Cronaca locale

Milano e storie d'acqua Una favola antica che arriva fino ad oggi

Un libro ripercorre la storia di fiumi, laghi e canali che attraversano la città e i dintorni

Stefano Giani

L'acqua è un tutt'uno con Milano. E quando spuntarono conchiglie fossili in uno scavo necessario per costruire un pozzo nei pressi dell'Arena, si ebbe la conferma che la città non galleggiava solo su una laguna sotterranea ma che un tempo - lontano, lontanissimo - qui c'era il mare. Fu poi la geologia, prima ancora della storia, a confermare quelle che non dovevano essere soltanto semplici illazioni. Come poi i flutti si ritirarono, lasciando il posto a una pianura sulla quale sarebbe sorta la metropoli, è una folta letteratura a raccontarlo. E oggi alla bibliografia che fa di Milano una capoluogo acquatico si aggiunge un volume di Gabriele Pagani Storie d'acqua (16 euro) che tuttavia non si limita a raccontare i mille perché dei Navigli e dei fontanili. Il mitico lago Barili tra Fombio e Guardamiglio, al confine con l'Emilia. O il Gerundo che era talmente esteso tra il Lodigiano e il Cremonese da indurre molti a definirlo un mare.

E così il fascino della metropoli che galleggia e s'interroga sulla riapertura dei Navigli, ventilata ma ancora lontanissima da accogliere, diventa un tema molto più che d'attualità. Anche perché l'acqua non smette di far parlare di sé nemmeno d'estate quando le esondazioni causate dalla pioggia torrenziale riportano in primo piano gli straripamenti del Seveso. E proprio quest'ultimo, come il Nirone e la Vepra, in parte navigabili e in parte utilizzabili ai fini di colture e irrigamento, diedero da sempre l'impressione che Milano fosse stata scelta per la sua posizione come la regina di un mare primordiale, destinata a dominare quelle acque che ne avrebbero connotato morfologicamente il territorio per tutta la sua esistenza.

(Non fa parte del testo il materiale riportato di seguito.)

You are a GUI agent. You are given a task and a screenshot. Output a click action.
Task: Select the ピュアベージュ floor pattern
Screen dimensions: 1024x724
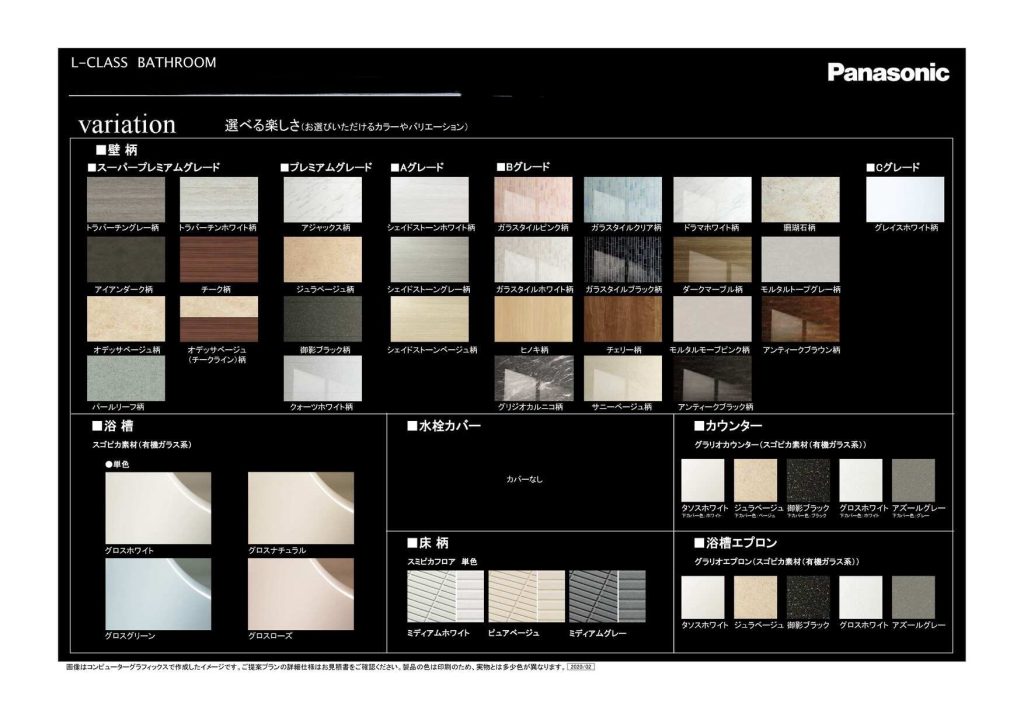[526, 597]
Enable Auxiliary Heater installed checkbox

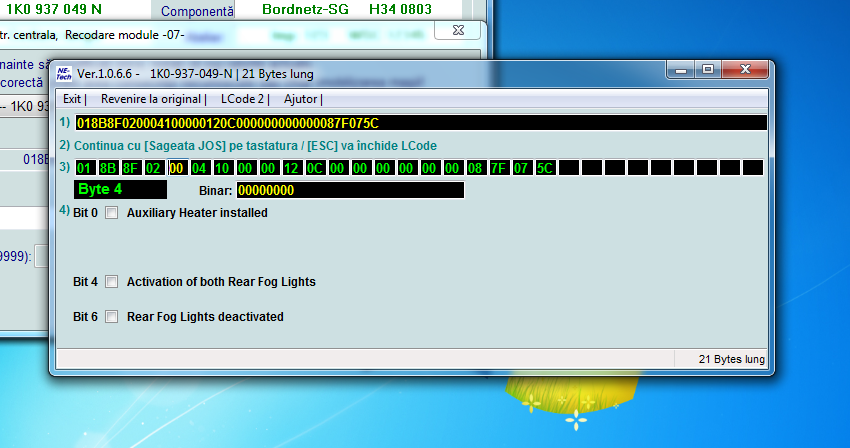tap(112, 213)
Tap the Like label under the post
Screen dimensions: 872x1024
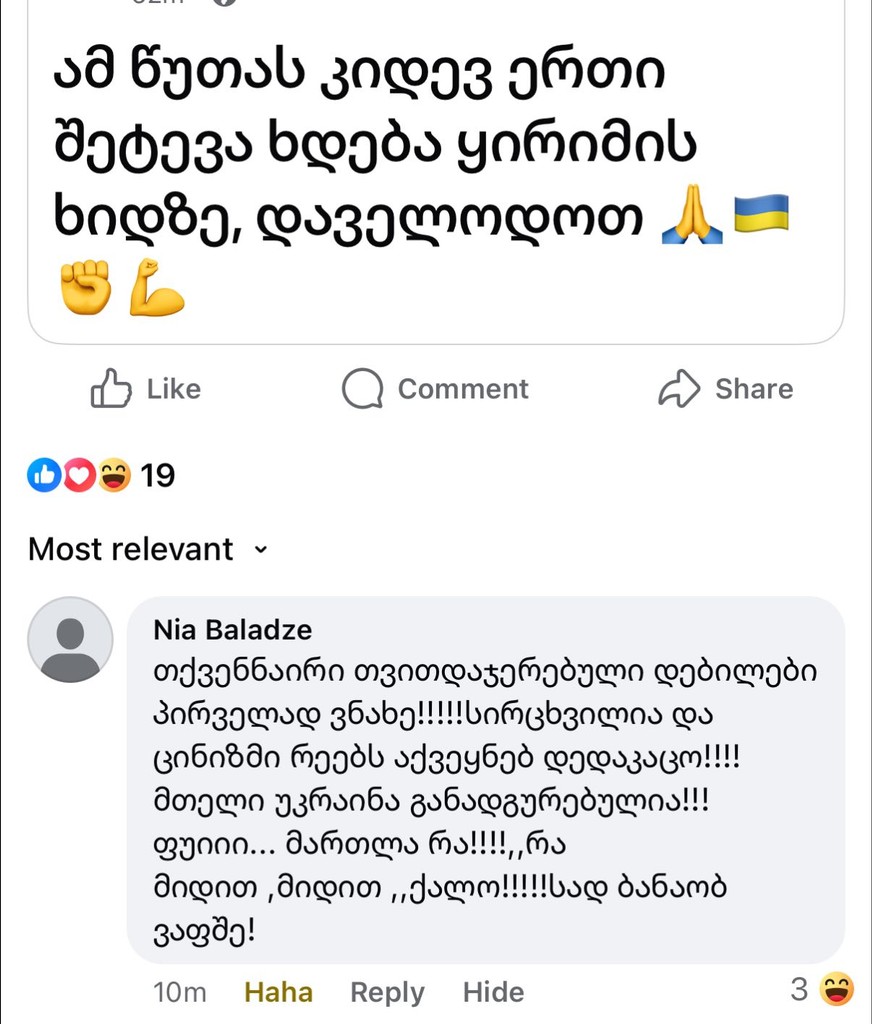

Canali e fiumi ne accompagnarono i secoli e il mito. Servirono per lavorare e non soltanto per l'agricoltura. Grazie a loro arrivarono nel centro della metropoli i barconi che trasportavano i marmo di Candoglia per la costruzione del Duomo e tracce dell'acqua sono rimaste tuttora in una metropoli che vive all'asciutto. Via Laghetto era l'area dove approdavano i barconi. La Vettabbia ricorda uno di questi canali che attraversavano i campi alla periferia giungendo fino al cuore della città. Convergendo e divergendo per poi tornare a ricongiungersi in infinite diramazioni dello stesso letto. «Diresti che tra questi meandri sinuosi emergono cori di ninfe o danze di fanciulle» secondo le parole di Petrarca che a lungo qui visse e si lasciò sedurre dallo charme oscuro di una città che molti continuano a voler respingere. Toccò poi al genio di Vinci cimentarsi con l'idraulica.

Nacquero le chiuse e un sistema di regolamentazione dell'afflusso idrico, destinato a finire in disuso e abbandono. L'acqua rimase la risorsa più preziosa fuori città, ma un ingombrante inquilino in centro. Così negli anni Trenta del Novecento i suggestivi canali lasciarono il posto alle strade e scomparvero nel sottosuolo, interrati da una forma di progresso che ora bussa di nuovo alla porta.

Un'acqua che non ha mai smesso di scorrere.